My daughter S, 2.5-years-old, recently decided that the word "lasagna" sounds a lot like the word "vagina." In fact, she's deemed them interchangeable, so that on Sunday evening, when we sat down to enjoy the former for dinner with my brother and his wife, she happily declared that we were dining on the latter. I was initially a bit shocked, and in other company, might have been a bit embarrassed, especially when S continued to call out "pizza and vagina!" in a deep voice, like she was selling peanuts at a baseball game. But it was pretty funny, and really, none of us could keep a straight face, especially my husband and brother, who kept turning away from the table to giggle uncontrollably.
Bill Cosby had it right. Kids say the darndest things.
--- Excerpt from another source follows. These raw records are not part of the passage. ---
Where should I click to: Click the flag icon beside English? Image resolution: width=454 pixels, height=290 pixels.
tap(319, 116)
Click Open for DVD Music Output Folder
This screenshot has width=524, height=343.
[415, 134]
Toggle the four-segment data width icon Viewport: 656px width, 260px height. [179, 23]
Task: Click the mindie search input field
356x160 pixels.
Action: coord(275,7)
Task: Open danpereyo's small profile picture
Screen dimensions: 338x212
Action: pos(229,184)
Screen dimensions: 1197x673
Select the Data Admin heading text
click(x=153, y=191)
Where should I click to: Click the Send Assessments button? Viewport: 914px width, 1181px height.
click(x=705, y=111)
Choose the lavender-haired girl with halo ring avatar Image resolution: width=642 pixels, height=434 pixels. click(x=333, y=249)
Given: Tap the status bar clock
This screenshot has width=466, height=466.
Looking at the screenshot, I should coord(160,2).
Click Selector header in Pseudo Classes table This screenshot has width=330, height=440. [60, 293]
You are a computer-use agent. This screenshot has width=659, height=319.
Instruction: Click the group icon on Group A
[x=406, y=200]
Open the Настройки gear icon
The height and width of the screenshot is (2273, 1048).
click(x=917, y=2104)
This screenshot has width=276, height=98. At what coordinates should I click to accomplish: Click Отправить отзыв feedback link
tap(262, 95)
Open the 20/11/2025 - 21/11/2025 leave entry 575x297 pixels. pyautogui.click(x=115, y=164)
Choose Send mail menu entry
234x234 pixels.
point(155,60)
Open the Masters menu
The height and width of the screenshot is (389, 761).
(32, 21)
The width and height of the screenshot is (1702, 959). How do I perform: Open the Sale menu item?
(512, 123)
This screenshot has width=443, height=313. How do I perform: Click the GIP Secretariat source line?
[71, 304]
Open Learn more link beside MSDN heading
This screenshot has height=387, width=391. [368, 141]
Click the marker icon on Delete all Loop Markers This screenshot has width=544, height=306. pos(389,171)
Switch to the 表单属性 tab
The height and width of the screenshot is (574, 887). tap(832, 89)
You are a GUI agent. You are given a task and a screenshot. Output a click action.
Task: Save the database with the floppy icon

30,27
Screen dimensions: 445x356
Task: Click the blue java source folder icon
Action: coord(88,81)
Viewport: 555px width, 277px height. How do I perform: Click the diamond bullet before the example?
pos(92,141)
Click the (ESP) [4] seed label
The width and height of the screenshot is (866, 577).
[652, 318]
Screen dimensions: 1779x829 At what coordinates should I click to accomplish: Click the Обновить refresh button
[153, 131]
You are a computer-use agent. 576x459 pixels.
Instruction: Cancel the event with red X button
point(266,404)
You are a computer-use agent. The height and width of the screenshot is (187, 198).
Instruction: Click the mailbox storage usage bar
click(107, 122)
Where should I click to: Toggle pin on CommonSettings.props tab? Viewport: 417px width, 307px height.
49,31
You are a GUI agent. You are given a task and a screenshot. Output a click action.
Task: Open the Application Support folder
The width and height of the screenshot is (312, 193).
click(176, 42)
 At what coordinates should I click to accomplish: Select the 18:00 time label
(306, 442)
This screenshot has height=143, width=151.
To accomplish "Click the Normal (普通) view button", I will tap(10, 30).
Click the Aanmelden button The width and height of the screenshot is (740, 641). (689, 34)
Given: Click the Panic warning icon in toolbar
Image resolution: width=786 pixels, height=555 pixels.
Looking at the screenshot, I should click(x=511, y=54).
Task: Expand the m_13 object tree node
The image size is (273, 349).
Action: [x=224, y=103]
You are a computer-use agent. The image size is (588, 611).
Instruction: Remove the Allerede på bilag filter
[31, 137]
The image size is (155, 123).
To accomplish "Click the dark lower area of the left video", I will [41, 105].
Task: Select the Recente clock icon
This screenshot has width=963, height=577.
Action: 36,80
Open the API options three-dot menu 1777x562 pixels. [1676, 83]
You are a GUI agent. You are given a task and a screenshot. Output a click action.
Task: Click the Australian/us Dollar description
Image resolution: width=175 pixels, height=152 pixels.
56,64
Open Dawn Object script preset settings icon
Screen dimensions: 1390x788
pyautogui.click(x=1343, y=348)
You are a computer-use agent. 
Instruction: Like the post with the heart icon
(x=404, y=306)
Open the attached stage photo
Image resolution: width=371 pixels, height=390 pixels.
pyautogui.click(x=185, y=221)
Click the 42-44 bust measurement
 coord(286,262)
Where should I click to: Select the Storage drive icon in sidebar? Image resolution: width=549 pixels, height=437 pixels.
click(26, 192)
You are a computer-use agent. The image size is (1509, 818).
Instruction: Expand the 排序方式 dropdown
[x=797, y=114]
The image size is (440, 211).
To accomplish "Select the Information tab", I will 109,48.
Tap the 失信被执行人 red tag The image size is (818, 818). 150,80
The only problem is that sometimes those things aren't said in the privacy of your own home, with only good natured family members around. Sometimes those things are declared loudly at public intersections in broad daylight. And sometimes those things are racist.
Allow me to explain. S--who has a sudden affinity for traffic lights--especially enjoys the pedestrian crossing signals, like the "walk" sign. But of course, the word "walk" is often replaced by the figure of a person walking, outlined by white lights. Or, as S calls it, "the white man." Gulp. Yes, S loves "the white man," and these days, she exclaims her love for him every time her stroller nears a crosswalk. ("Look, Mama! It's the white man! I see the white man!"... or "Mama, where's the white man? I don't want the red hand. I like the white man!")
This wouldn't be so bad if we didn't live in such a densely populated neighborhood, where we're often waiting to cross the street with any number of people raising an eyebrow at my politically incorrect daughter. I've tried to suggest other names for her new friend, including Walking Man, Mr. Walk, the Walking Guy, etc., but S has only agreed to promote "the white man" to "Mr. White Man" status, which I'm thinking might not be an improvement at all.
My husband and I are committed to raising our children to be open-minded, global citizens--and ones who use appropriate terms for body parts, at that. So we will continue to work with S on her language and labels. I'm sure we'll get there one day, and these anecdotes will be mere fodder for us to embarrass her with, as my parents do to me now.
And until then, I'll just duck my head at crosswalks and hurry across the street with my racist, vulgar little girl.